Wednesday, June 11, 2008

Only one way to take away Jon Draud's fancy car

Education Commissioner Jon Draud has announced his study group on educational assessment. That's the CATS test Senate Republicans tried unsuccessfully to get rid of earlier this year. Draud is the arrogant SOB you are paying $220,000 to drive around in a luxurious car you bought for him. Your elected representatives voted to fatten his pension (HB 470). And this morning, you bought him a tankful of gas.

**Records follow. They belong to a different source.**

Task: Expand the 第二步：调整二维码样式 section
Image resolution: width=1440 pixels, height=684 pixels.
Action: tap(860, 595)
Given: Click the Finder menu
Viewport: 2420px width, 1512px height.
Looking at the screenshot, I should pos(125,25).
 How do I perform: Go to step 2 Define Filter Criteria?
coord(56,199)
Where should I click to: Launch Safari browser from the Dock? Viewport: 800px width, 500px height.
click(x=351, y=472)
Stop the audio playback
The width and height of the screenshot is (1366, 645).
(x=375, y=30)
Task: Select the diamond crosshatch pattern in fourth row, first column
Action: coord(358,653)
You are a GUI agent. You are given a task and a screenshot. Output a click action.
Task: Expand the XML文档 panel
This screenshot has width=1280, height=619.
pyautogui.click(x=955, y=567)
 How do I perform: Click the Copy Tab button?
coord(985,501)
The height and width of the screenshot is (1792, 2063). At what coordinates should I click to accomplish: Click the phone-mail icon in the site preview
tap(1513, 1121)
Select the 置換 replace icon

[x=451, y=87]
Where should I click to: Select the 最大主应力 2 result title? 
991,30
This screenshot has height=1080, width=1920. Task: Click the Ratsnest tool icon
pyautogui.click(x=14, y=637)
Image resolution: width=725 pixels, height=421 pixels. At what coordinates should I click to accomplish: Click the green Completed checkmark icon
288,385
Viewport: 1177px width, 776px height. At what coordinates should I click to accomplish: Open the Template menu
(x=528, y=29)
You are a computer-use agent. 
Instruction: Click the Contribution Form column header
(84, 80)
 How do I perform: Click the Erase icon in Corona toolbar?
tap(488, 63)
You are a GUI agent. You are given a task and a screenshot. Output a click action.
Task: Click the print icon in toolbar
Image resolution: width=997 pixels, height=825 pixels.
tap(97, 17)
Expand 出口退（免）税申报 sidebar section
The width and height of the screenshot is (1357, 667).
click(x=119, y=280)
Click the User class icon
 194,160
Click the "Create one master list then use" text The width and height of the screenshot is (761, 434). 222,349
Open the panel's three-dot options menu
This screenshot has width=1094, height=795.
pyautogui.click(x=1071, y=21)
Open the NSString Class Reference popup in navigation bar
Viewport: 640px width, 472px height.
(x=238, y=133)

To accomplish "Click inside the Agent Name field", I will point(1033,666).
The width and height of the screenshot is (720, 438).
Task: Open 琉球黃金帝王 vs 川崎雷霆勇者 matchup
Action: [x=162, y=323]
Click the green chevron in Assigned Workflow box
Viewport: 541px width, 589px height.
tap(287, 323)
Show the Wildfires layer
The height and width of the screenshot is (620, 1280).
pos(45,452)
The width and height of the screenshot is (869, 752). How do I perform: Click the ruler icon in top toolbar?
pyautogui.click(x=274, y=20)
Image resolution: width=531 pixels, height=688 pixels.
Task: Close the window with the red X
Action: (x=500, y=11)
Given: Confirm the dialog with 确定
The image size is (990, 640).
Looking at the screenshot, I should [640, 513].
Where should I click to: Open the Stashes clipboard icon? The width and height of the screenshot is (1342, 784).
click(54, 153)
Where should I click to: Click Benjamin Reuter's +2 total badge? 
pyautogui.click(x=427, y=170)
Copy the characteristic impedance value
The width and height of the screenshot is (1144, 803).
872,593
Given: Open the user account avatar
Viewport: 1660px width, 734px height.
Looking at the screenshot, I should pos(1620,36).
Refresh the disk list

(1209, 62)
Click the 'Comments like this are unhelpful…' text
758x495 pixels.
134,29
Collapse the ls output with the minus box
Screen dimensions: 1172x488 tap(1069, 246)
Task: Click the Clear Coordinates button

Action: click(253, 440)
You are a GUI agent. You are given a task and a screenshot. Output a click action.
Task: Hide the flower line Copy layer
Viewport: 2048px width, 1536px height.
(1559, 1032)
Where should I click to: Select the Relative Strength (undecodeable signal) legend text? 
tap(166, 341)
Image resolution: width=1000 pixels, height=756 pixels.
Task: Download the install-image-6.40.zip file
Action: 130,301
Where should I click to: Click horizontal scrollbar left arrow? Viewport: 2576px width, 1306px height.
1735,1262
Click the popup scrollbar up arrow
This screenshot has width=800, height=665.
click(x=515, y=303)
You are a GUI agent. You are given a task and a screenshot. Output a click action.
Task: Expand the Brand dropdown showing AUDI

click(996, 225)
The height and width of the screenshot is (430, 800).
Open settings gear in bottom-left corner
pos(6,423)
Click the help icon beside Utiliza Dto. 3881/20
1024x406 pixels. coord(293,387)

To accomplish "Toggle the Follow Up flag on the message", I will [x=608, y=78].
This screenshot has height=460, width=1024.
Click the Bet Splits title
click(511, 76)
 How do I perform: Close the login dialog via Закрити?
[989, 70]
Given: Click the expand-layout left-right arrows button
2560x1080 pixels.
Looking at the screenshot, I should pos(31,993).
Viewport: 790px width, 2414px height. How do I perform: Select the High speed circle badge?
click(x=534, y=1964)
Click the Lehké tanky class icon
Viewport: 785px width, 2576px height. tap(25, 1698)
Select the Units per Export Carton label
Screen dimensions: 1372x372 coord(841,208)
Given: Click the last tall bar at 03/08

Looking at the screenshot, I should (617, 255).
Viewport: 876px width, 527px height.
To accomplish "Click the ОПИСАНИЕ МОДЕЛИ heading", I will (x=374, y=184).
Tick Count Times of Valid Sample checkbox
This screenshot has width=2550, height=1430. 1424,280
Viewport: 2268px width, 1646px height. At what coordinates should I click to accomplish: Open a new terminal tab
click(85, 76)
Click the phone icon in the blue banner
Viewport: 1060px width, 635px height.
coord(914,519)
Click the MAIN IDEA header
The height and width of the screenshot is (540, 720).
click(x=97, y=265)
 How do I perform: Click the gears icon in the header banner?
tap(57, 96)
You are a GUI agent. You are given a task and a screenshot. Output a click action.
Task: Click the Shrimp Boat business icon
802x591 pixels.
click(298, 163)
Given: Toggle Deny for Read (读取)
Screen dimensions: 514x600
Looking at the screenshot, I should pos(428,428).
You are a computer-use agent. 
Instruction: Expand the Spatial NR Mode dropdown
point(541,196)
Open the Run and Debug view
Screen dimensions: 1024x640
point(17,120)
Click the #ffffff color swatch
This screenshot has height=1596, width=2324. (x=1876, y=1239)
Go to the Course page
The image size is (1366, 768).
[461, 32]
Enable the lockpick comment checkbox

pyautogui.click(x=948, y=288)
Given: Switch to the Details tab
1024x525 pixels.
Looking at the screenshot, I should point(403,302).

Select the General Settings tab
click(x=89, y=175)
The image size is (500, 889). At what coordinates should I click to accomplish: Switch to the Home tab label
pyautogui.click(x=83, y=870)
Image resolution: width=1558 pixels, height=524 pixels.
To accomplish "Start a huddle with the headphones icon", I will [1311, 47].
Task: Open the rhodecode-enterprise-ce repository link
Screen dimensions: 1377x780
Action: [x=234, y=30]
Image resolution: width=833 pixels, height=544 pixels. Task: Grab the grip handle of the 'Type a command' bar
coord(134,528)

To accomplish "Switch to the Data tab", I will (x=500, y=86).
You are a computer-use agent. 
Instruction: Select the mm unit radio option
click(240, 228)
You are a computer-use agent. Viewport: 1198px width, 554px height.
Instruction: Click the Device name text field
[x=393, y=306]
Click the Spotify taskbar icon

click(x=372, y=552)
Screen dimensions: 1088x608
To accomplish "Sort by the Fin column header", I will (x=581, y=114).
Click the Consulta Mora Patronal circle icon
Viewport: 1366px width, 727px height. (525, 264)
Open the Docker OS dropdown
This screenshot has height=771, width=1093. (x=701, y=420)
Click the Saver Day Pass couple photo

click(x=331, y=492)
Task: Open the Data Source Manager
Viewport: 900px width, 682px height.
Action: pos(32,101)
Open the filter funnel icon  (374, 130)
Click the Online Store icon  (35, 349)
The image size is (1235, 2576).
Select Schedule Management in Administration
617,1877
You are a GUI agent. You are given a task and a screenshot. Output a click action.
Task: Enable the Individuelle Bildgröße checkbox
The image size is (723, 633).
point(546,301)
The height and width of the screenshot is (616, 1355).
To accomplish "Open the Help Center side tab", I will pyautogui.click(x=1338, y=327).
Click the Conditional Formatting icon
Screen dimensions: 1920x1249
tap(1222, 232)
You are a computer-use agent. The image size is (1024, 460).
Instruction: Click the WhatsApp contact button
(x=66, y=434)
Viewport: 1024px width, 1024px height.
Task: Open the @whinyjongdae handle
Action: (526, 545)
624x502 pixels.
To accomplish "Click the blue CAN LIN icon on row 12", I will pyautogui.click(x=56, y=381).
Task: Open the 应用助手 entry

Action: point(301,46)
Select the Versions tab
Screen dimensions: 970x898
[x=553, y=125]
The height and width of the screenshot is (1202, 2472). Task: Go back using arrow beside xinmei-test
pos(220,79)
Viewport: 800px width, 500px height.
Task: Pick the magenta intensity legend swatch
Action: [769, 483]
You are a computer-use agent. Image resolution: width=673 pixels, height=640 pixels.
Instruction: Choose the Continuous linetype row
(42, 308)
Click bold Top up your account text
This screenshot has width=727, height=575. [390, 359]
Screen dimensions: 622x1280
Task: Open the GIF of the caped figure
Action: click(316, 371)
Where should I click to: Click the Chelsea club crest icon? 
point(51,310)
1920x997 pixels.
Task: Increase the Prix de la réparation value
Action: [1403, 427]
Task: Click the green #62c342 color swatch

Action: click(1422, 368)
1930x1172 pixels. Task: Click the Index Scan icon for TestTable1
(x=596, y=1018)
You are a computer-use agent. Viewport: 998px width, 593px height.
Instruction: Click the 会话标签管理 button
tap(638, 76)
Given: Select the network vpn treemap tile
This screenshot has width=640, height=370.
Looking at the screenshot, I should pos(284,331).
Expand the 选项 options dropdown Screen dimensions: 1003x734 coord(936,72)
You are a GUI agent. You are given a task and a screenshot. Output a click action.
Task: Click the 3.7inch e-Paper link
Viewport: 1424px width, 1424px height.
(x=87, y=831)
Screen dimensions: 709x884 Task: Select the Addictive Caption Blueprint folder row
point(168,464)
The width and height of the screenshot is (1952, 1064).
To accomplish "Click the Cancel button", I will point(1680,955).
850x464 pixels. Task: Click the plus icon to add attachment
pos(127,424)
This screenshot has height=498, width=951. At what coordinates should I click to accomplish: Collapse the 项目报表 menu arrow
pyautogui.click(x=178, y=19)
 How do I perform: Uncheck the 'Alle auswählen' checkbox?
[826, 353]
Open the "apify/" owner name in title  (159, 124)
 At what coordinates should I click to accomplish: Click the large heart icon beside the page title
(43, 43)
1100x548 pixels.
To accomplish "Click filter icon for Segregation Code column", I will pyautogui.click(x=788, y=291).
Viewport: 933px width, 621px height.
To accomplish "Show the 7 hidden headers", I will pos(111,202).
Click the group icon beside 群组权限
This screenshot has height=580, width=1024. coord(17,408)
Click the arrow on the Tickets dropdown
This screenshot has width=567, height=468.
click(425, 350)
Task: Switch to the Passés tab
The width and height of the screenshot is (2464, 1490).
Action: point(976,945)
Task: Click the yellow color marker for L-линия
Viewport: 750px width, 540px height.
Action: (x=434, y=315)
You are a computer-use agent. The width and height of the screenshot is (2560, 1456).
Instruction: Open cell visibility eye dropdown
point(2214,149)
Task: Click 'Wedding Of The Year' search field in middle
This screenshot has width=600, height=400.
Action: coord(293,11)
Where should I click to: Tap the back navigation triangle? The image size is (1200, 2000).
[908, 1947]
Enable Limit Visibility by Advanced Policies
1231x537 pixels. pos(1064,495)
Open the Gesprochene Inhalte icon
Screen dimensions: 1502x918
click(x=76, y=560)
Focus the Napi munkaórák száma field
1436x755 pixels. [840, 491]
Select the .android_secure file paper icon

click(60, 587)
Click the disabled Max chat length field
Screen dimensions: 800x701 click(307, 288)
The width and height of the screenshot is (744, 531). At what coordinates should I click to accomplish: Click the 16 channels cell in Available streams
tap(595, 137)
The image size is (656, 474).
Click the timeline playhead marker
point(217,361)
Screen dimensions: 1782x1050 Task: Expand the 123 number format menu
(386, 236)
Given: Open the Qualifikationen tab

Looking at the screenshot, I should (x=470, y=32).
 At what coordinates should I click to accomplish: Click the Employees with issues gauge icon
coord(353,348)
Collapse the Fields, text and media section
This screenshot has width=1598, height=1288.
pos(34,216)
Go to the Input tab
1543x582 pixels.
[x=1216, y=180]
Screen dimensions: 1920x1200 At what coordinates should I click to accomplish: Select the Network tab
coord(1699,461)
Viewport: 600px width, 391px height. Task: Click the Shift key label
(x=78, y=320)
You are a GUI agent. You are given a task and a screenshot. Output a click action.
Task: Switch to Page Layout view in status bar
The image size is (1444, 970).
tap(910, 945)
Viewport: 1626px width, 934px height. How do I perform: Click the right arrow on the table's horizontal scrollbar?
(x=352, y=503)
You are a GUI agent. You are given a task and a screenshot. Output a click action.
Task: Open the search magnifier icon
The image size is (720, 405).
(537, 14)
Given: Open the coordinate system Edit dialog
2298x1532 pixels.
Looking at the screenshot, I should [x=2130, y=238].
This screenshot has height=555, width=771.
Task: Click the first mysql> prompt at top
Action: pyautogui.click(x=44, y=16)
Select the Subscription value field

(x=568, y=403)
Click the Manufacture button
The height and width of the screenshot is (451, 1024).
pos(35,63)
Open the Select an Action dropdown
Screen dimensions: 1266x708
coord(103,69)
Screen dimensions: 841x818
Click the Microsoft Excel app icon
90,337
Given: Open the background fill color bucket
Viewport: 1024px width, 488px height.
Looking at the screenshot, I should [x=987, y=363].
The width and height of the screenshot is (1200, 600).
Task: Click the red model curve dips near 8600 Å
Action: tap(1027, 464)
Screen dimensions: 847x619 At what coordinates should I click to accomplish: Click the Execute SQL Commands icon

Blog readers may remember that we got rid of the last creep who came in here to blow smoke at us in the name of our children. I don't see how anyone can take Draud seriously to really address education issues at a time in which doing so couldn't be more important.

Do you?

Tuesday, June 10, 2008

Pucker factor Thursday

This will drive the hater bureaucrats in Lexington crazy, but I'm hearing a lot of chatter around the Fayette County Detention Center about the first round of federal indictments coming down this Thursday.

After so many false alarms, I'm not exactly holding my breath. But after two years of investigation, getting the prosecution phase of this saga going would provide a welcome pressure release for the good guys. And an even more welcome punch to the gut of those who have lied, obstructed, and intimidated their way through life for way too long.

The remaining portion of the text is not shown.